Man Marvin! What a trip!!!!!! It is on my bucket list!!

Thanks for sharing the great pics!!!!!!!!


----------



## Milkman (Sep 17, 2014)

Paymaster said:


> Man Marvin! What a trip!!!!!! It is on my bucket list!!
> 
> Thanks for sharing the great pics!!!!!!!!



Thanks David,  I dont think you can say you dont have time any longer.  Get Nic and take him with you when you go.


----------



## FlipKing (Sep 22, 2014)

I'm no where close to affording that, but I'd love to go! Looked beautiful! I'd love to hunt Alaska, but I hear Canada hunts are much cheaper. You'll remember that trip the rest of your life!


----------



## Flaustin1 (Sep 29, 2014)

I made that same trip.  Almost literally.  We flew into anchorage, fished the ship river for king salmon.  Went down to Kenai fished it.  Flew up to denali out of Talkeetna.  Went to Glacier nat. park.  The whole nine yards.  Only thing yall did we didn't do is the dogsled ride.  Nice trip.  It was once in a lifetime for sure!


----------



## Old Crusty (Oct 10, 2014)

My wife and I were there a few years ago for our 10th anniversary. Went to Seward, alyeska resort, Denali. Good pictures; good memories.


----------



## Old Crusty (Oct 10, 2014)

Milkman said:


> Funny you should ask Joe,  We saw Sarah at a place called Wal-Mikes just north of Talkeetna, but she didnt have much to say



We were there in '09 and were eating breakfast in Fairbanks and read that Sarah was in town so we went and met her. It was an unexpected highlight of our trip.


----------



## FMC (Oct 11, 2014)

Brings back some great memories.   What a beautiful place.


----------



## Milkman (Oct 12, 2014)

Flaustin1 said:


> I made that same trip.  Almost literally.  We flew into anchorage, fished the ship river for king salmon.  Went down to Kenai fished it.  Flew up to denali out of Talkeetna.  Went to Glacier nat. park.  The whole nine yards.  Only thing yall did we didn't do is the dogsled ride.  Nice trip.  It was once in a lifetime for sure!

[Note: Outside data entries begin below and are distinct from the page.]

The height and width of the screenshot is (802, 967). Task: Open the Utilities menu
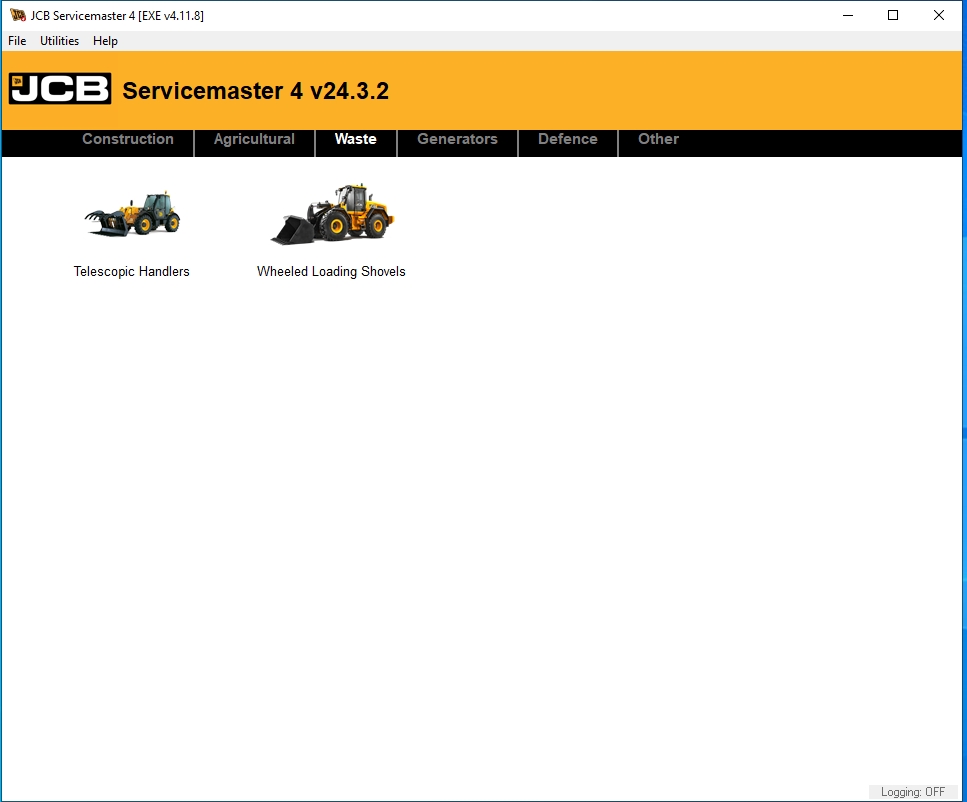59,41
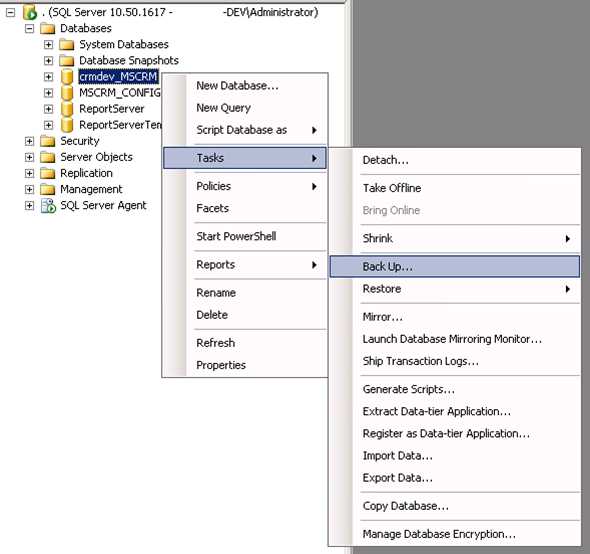Click the crmdev_MSCRM database cylinder icon
The height and width of the screenshot is (554, 590).
click(67, 77)
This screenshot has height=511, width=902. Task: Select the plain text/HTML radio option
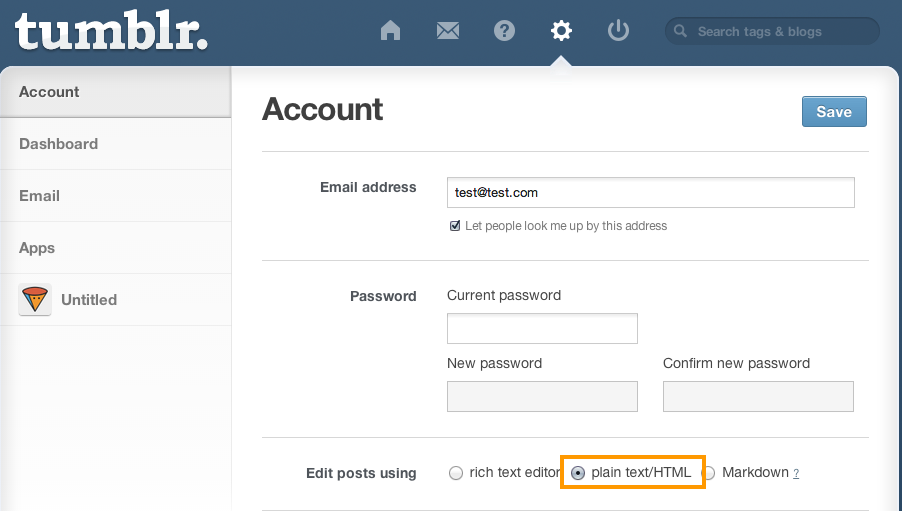tap(578, 473)
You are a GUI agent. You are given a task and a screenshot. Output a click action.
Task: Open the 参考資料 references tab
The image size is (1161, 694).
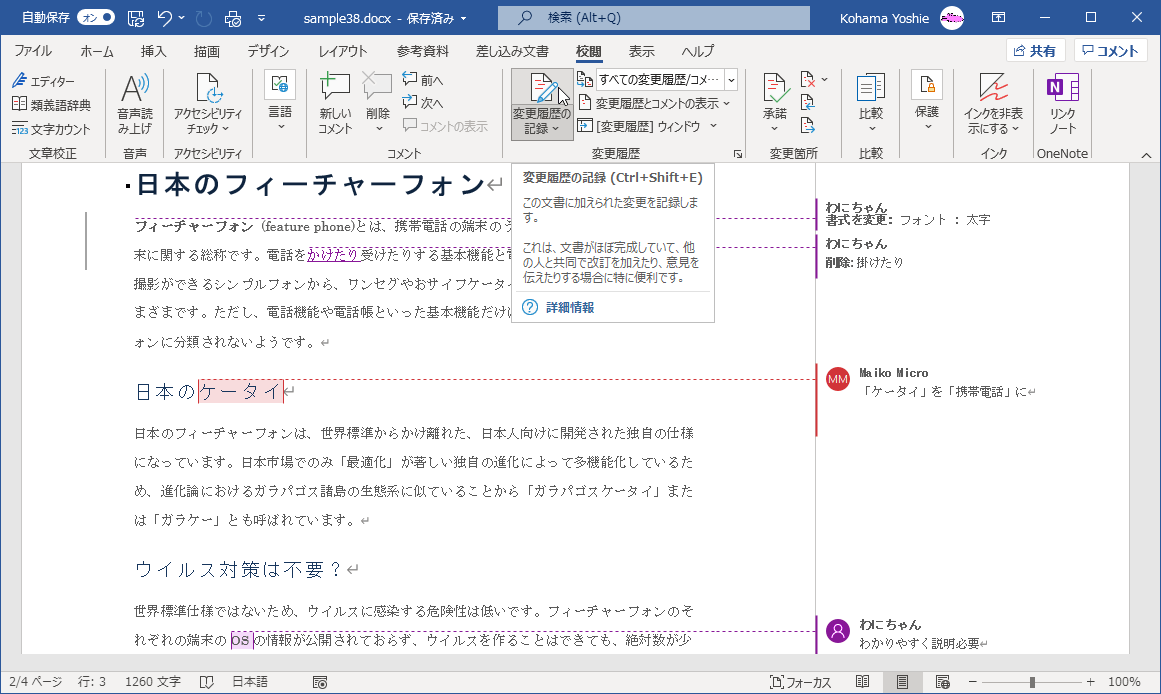(423, 51)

Pretty sure you meant to type Denali, and you are right it was a great trip.


----------



## Flaustin1 (Oct 12, 2014)

We did go to denali.  Im pretty sure it was glacier natl. park we went to before hand though.  Big lake, huge glacier on the other end.  Nice building with big plate glass windows to look from.  Maybe it wasn't Glacier Nat. park but this wasn't in denali for sure.


----------



## Milkman (Oct 12, 2014)

Flaustin1 said:


> We did go to denali.  Im pretty sure it was glacier natl. park we went to before hand though.  Big lake, huge glacier on the other end.  Nice building with big plate glass windows to look from.  Maybe it wasn't Glacier Nat. park but this wasn't in denali for sure.



Glacier NP is in Montana.


----------



## Flaustin1 (Oct 13, 2014)

Yep youre right, didn't go there.  Now I gotta research it and figure out where I was.  Letcha know as soon as I find out.


----------



## Flaustin1 (Oct 13, 2014)

Glacier Bay.  That's where I was at!


----------